Data for the task section start

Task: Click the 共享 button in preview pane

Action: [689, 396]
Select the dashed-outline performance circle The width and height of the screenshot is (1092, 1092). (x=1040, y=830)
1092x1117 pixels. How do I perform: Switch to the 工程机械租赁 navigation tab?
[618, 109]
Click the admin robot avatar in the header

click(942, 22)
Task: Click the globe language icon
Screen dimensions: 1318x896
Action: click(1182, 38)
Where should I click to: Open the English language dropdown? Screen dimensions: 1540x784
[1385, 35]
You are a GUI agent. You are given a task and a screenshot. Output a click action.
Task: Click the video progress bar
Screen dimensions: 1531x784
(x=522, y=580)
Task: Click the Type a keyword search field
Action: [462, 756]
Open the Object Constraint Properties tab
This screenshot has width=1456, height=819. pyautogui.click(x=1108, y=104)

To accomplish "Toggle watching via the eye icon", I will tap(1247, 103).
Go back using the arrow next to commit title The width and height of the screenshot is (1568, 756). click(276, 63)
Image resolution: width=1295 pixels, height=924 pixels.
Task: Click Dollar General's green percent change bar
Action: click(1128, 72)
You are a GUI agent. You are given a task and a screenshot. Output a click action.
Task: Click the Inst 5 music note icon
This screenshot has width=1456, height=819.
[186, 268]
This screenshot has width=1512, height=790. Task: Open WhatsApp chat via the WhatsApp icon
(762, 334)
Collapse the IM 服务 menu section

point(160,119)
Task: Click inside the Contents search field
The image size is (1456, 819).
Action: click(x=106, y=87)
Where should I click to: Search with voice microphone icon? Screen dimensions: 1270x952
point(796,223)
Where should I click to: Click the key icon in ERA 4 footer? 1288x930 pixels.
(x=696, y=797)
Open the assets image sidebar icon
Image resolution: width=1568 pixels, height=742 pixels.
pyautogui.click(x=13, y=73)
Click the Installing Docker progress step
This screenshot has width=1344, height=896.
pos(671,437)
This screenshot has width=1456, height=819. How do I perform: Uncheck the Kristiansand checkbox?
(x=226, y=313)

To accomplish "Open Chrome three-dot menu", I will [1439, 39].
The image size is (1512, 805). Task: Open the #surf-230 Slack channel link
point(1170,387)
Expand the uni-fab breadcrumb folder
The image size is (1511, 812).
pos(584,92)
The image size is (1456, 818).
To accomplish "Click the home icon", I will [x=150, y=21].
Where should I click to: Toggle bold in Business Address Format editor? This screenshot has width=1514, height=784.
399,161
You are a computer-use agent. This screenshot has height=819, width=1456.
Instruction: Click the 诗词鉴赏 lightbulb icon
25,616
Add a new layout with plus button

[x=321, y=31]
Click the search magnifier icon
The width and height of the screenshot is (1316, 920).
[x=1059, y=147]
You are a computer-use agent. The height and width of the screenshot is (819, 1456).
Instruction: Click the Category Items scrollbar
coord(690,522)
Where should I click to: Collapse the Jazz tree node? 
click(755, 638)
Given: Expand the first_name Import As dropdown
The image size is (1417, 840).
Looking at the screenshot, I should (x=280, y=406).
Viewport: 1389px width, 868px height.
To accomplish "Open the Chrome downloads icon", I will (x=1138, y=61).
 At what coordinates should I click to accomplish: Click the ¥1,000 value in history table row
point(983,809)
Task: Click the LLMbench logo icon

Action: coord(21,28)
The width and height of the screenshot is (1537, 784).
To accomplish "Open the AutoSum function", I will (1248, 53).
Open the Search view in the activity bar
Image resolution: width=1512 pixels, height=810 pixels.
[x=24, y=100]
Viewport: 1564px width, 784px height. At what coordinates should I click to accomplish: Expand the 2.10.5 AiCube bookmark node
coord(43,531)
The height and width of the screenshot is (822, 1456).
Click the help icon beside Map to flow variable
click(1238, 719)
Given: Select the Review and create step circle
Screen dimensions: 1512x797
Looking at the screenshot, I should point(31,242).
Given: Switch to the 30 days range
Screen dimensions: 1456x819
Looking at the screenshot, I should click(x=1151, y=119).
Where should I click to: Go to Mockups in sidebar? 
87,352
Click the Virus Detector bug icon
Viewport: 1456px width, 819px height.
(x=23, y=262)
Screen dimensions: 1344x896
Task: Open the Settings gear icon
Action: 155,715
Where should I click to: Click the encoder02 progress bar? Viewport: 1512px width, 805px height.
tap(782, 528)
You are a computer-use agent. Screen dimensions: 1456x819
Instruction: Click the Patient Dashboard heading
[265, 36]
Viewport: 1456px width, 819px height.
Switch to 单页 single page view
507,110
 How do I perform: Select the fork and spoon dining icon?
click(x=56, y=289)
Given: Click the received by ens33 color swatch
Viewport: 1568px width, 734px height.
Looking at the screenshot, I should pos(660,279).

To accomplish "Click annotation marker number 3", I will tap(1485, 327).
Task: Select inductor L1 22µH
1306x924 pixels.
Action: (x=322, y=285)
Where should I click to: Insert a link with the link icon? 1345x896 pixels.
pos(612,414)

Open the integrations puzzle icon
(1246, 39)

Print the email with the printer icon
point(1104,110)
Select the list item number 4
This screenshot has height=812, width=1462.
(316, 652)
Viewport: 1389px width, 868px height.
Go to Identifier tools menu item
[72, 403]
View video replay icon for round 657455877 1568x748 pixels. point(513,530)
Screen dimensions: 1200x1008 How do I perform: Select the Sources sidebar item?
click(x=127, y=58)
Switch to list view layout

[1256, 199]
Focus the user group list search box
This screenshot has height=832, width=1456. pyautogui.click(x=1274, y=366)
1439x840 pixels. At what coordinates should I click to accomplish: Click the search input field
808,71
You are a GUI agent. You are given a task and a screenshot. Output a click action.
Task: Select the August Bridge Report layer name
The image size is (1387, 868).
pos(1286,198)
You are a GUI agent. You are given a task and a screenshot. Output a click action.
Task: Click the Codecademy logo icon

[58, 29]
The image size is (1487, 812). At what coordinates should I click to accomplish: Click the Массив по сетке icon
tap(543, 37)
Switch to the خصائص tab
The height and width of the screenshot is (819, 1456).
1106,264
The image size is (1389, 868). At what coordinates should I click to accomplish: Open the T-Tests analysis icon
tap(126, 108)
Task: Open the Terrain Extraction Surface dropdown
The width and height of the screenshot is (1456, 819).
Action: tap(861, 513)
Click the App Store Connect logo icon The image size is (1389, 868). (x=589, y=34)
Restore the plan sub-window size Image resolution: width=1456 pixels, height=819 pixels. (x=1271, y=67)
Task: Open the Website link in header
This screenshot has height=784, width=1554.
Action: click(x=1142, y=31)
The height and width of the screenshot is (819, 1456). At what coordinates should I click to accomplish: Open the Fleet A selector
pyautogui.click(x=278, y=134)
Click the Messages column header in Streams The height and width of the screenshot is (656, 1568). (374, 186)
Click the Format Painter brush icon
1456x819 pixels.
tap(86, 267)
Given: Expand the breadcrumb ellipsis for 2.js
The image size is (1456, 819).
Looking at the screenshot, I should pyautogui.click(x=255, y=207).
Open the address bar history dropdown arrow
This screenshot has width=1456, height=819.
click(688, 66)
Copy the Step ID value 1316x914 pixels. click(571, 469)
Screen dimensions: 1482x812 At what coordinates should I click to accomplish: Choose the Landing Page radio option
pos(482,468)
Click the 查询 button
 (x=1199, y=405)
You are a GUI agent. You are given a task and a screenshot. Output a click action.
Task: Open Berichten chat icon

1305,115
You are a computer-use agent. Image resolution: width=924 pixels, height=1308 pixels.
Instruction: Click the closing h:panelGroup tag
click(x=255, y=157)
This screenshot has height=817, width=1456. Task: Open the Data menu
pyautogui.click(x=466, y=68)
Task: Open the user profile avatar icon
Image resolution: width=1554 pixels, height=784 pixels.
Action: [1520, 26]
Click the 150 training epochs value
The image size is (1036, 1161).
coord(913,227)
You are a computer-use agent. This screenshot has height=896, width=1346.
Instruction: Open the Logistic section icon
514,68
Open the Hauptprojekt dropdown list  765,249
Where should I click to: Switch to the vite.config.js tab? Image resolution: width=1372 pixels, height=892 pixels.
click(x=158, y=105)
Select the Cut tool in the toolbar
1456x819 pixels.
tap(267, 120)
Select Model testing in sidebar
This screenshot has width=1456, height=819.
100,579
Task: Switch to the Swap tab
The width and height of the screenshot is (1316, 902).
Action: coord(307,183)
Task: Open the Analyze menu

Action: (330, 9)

Data for the task section end

_Your instructions:_ In the entries above, find each line with the word "Chrome" and return it.

_Response below:_
To accomplish "Open Chrome three-dot menu", I will [1439, 39].
To accomplish "Open the Chrome downloads icon", I will (x=1138, y=61).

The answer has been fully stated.